### WHAT NEEDS TO BE DONE:
Only the lines from the one containing "You are a computer-use agent. 980x551 pixels." to the end of the data should be copied, exactly and without pictures.

[Source data]
===

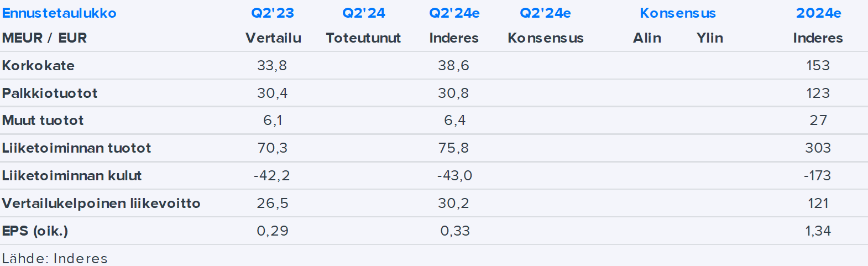Viewport: 868px width, 266px height.
Task: Select the 2024e column header
Action: click(818, 13)
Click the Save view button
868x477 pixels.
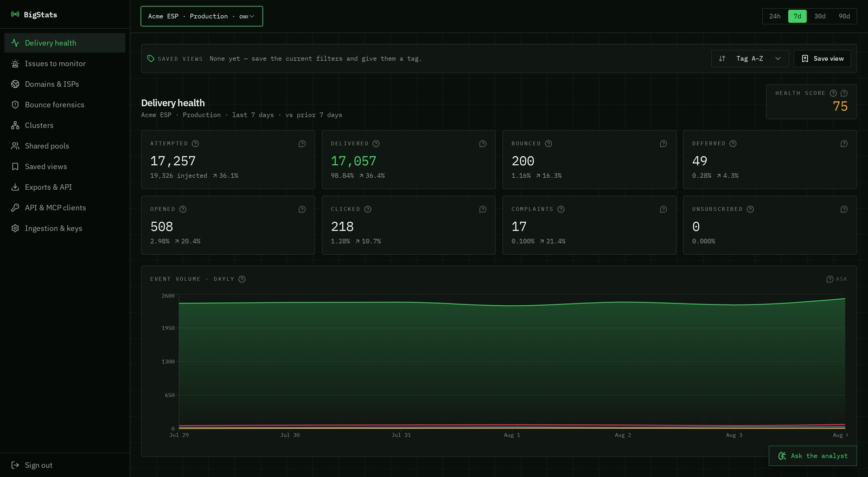coord(822,59)
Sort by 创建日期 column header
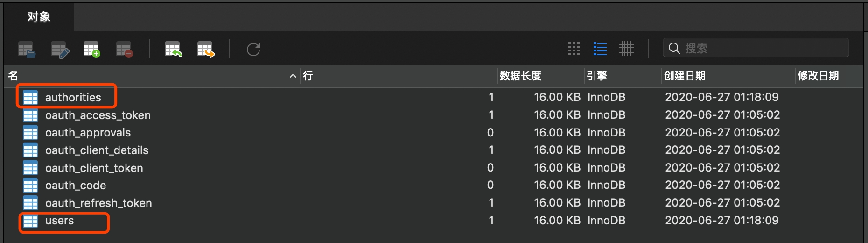The height and width of the screenshot is (243, 868). (685, 76)
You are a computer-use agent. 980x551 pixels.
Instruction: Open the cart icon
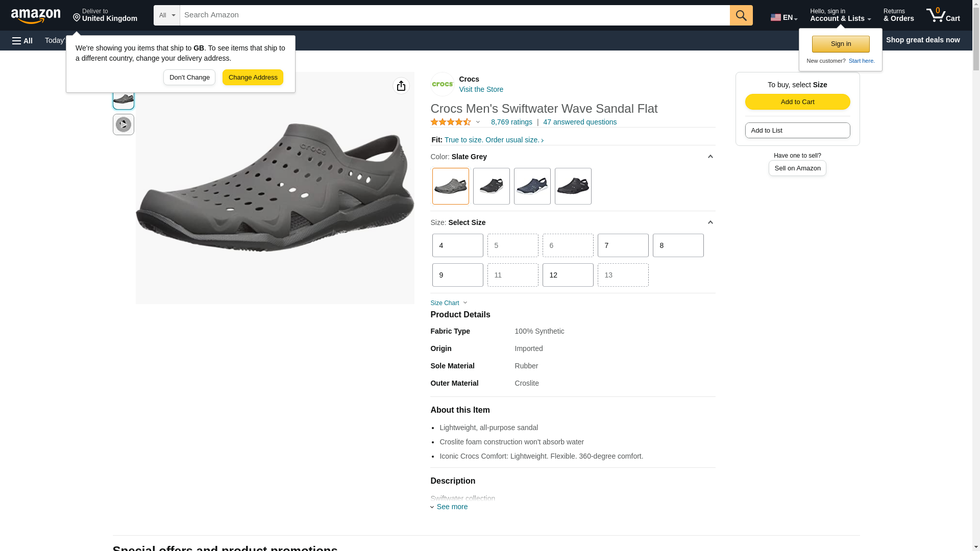pos(943,15)
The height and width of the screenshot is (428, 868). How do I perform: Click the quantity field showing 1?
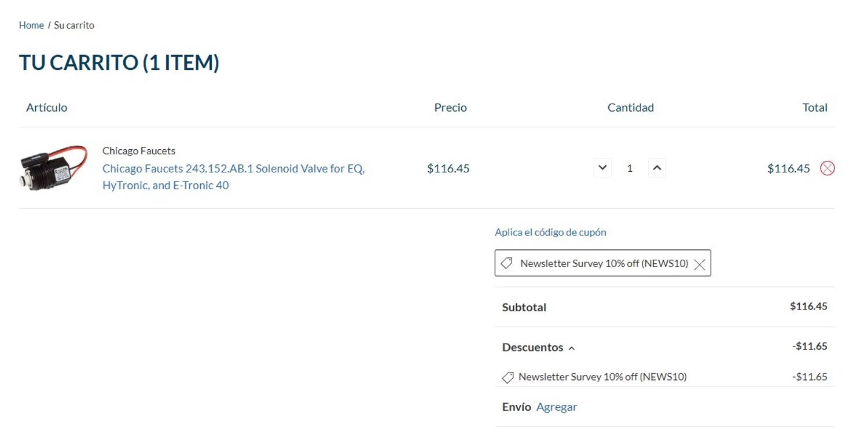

===

### SOLUTION TO THIS EXERCISE:
You are a computer-use agent. 980x551 pixels.
Instruction: Open the cart icon
pos(943,15)
The height and width of the screenshot is (428, 868). How do I perform: Click the quantity field showing 1?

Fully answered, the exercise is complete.